4. Data layer (Layers)
Data enters caffe through the data layer, and the data layer is at the bottom of the entire network. Data can come from an efficient database (LevelDB or LMDB), directly from memory. If efficiency is not pursued, data can be read from the hard disk in the form of HDF5 or general images.
4.1 Database
Type: DATA
Required Parameters:
Source: The name of the directory that contains the data
batch_size: number of inputs processed at one time
Optional Parameters:
Rand_skip: Skips this value from the input at the beginning, which is useful when the asynchronous random gradient drops (SGD)

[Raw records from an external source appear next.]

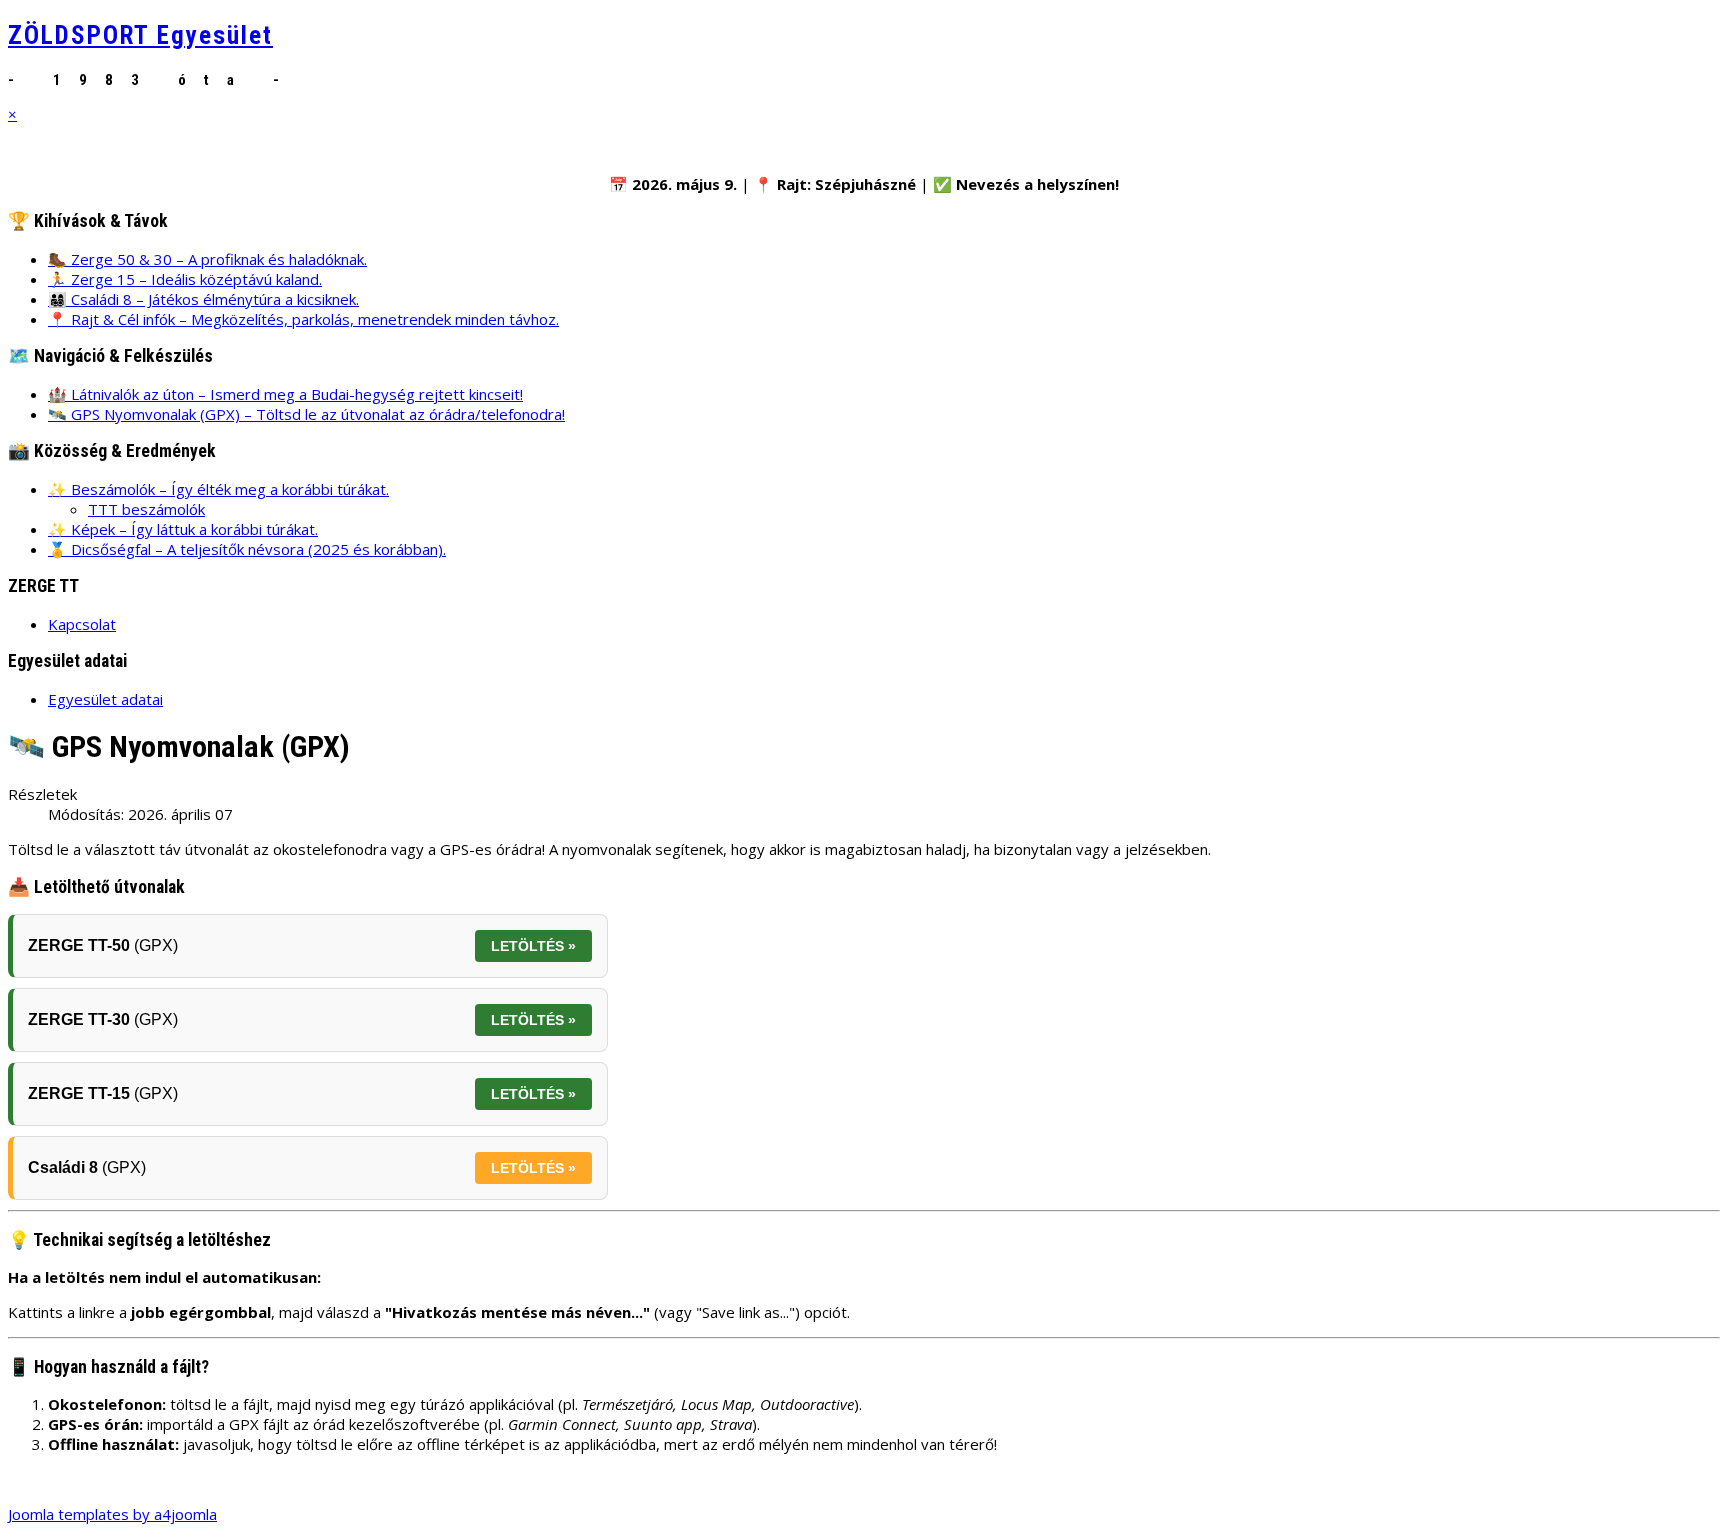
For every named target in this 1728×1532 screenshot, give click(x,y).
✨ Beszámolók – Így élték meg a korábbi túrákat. (218, 489)
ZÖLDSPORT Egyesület (140, 35)
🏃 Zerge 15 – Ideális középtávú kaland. (185, 279)
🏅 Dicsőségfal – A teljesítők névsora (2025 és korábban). (247, 549)
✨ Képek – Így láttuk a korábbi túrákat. (183, 529)
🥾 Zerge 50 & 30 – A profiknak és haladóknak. (207, 259)
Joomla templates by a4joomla (112, 1514)
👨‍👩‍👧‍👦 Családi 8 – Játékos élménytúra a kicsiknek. (203, 299)
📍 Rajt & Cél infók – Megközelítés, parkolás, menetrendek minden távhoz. (303, 319)
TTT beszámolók (146, 509)
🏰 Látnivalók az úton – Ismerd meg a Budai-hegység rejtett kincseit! (285, 394)
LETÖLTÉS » (533, 946)
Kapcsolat (82, 624)
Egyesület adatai (105, 699)
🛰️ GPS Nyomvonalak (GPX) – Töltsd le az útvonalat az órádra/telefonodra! (306, 414)
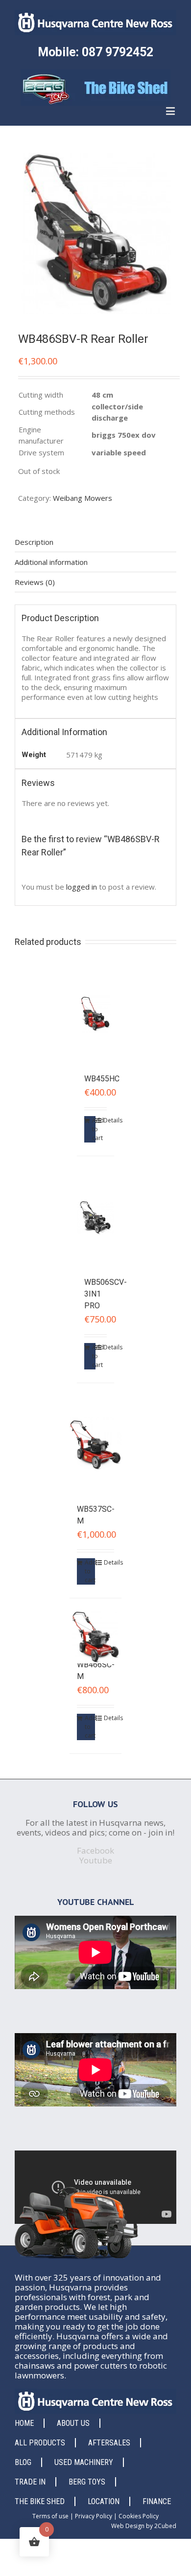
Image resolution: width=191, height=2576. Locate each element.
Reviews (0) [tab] (35, 582)
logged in (81, 887)
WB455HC (101, 1078)
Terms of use (50, 2516)
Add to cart (94, 1129)
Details (105, 1120)
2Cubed (165, 2526)
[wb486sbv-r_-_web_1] (95, 233)
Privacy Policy (93, 2516)
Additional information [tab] (51, 562)
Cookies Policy (139, 2516)
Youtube (95, 1860)
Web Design (127, 2526)
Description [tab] (34, 542)
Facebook (95, 1850)
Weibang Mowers (82, 498)
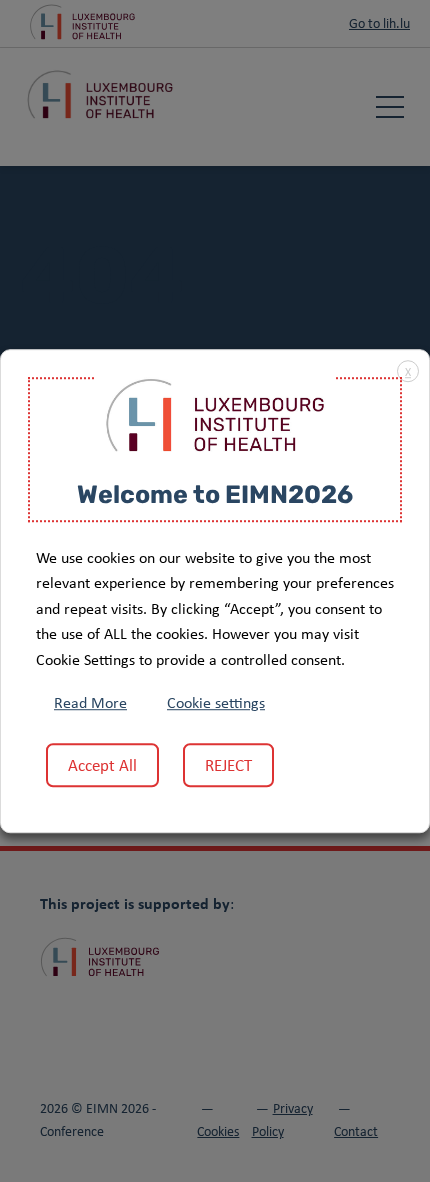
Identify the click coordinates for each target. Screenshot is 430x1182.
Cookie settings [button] (216, 702)
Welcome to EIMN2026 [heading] (215, 496)
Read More (90, 702)
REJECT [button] (228, 765)
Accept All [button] (102, 765)
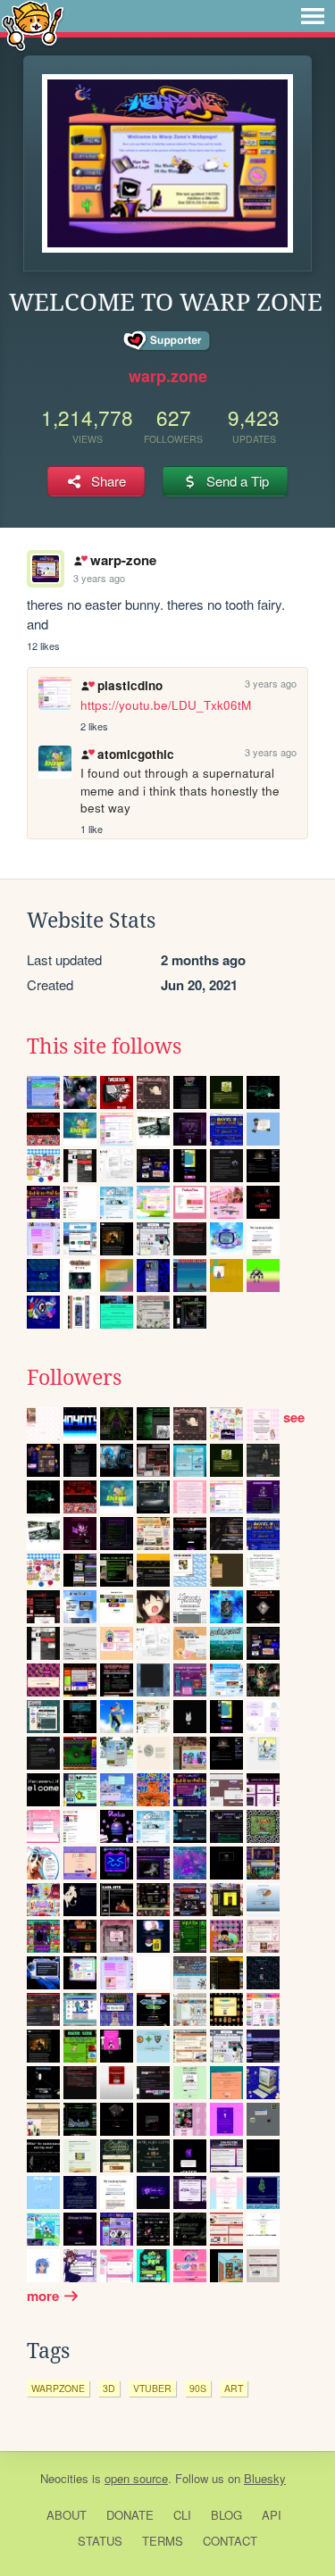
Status (100, 2540)
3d (109, 2388)
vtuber (152, 2388)
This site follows (104, 1046)
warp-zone (122, 560)
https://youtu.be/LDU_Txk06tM (165, 704)
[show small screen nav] (312, 16)
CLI (182, 2514)
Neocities (64, 2478)
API (271, 2514)
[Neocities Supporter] (167, 341)
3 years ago (99, 578)
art (233, 2388)
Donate (130, 2514)
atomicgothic (135, 754)
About (66, 2514)
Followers (74, 1377)
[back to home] (32, 24)
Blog (226, 2514)
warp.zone (168, 376)
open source (136, 2478)
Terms (162, 2540)
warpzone (58, 2388)
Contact (230, 2540)
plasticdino (129, 685)
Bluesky (265, 2478)
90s (197, 2388)
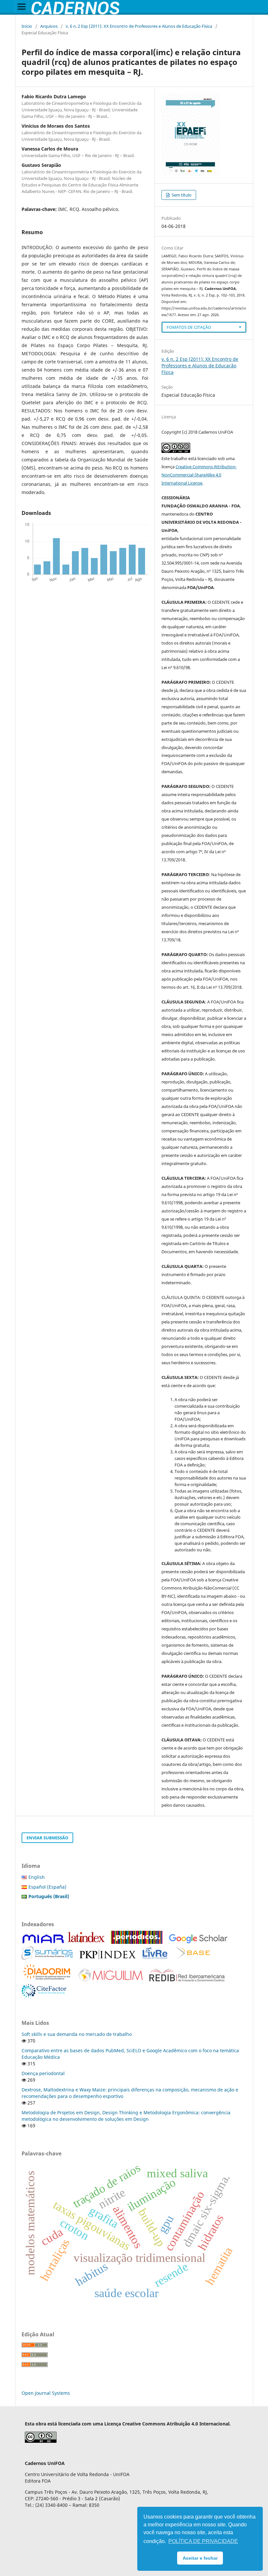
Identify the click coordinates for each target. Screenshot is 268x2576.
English (36, 1877)
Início (27, 26)
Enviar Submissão (47, 1838)
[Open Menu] (21, 6)
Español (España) (47, 1887)
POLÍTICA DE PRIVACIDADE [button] (203, 2541)
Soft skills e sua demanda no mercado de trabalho (77, 2034)
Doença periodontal (43, 2073)
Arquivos (49, 26)
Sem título (181, 195)
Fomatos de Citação (189, 327)
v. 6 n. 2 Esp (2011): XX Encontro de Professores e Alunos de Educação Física (139, 26)
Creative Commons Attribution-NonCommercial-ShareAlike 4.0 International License (199, 475)
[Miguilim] (110, 1980)
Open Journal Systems (46, 2393)
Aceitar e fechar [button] (200, 2558)
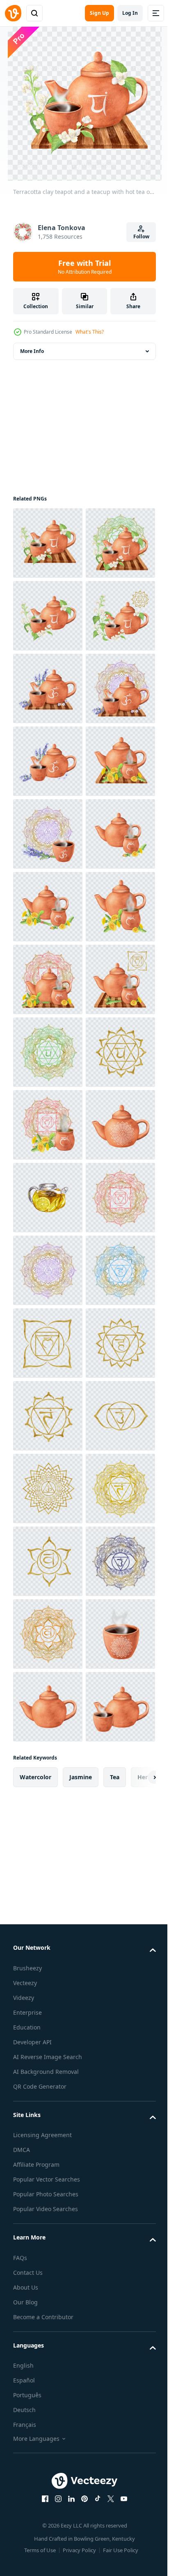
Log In (130, 12)
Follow (141, 236)
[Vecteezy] (13, 13)
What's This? (89, 331)
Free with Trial (85, 266)
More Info (32, 351)
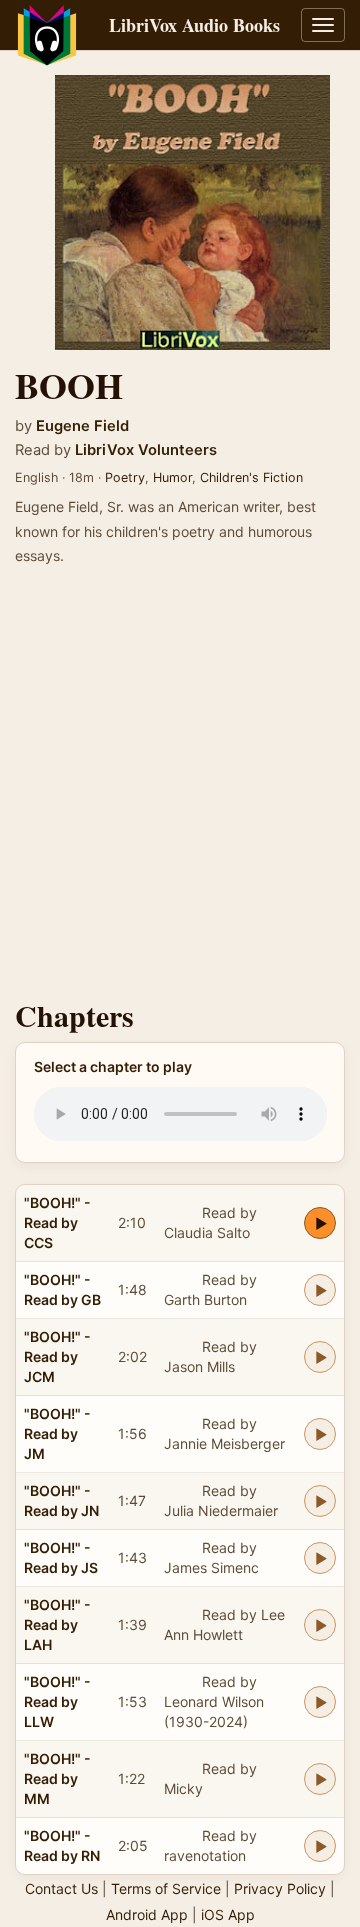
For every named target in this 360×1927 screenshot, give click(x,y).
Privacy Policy (280, 1888)
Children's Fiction (251, 477)
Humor (172, 477)
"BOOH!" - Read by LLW (57, 1701)
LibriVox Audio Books (194, 25)
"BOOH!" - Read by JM (57, 1433)
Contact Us (61, 1888)
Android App (147, 1914)
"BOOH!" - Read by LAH (57, 1624)
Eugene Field (82, 426)
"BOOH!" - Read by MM (57, 1778)
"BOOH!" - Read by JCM (57, 1356)
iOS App (228, 1914)
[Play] (320, 1223)
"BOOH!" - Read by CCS (57, 1222)
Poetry (125, 477)
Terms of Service (166, 1888)
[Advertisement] (180, 789)
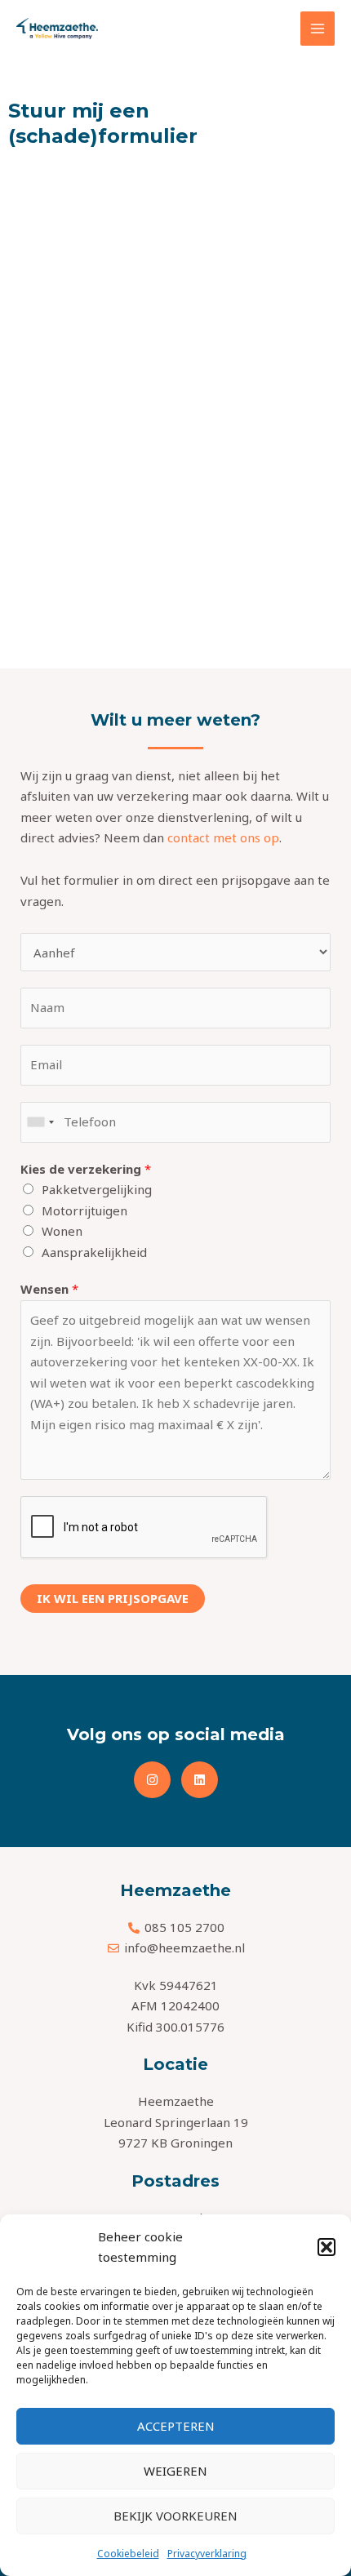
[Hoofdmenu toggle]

backend [default LEVELDB]: Select Use LEVELDB or LMDB
4.2 in-memory
Type: Memory_data
Required Parameters:
Batch_size, channels, height, Width: Specifies the size of the data read from memory
The memory data layer reads data directly from memory, without copying it. In order to use it, one must call Memorydatalayer::reset (from C + +) or net.set_input_arrays (from Python) in order to spec Ify a source of contiguous data (as 4D row major array), which is read one batch-sized chunk at a time.
4.3 HDF5 Input
Type: Hdf5_data
Necessary parameters:
Source: The file name that needs to be read
Batch_size: Number of inputs processed at one time
4.4 HDF5 Output
Type: Hdf5_output
Necessary parameters:
file_name: The file name of the output
HDF5 's role is different from the other layers in this section, it is to write the input blobs to the hard disk
4.5 Images
Type: Image_data
Necessary parameters:
Source: The name of the text file, each line gives a picture of the file name and label
batch_size: number of pictures in a batch
Optional Parameters:
Rand_skip: Skips this value from the input at the beginning, which is useful when the asynchronous random gradient drops (SGD)
Shuffle [Default false]
new_height, New_width: Resize all the images to this size
4.6 Windows
Type: Window_data
4.7 Dummy
Type: Dummy_data
The Dummy layer is used for development and debugging. Specific parameters dummydataparameter.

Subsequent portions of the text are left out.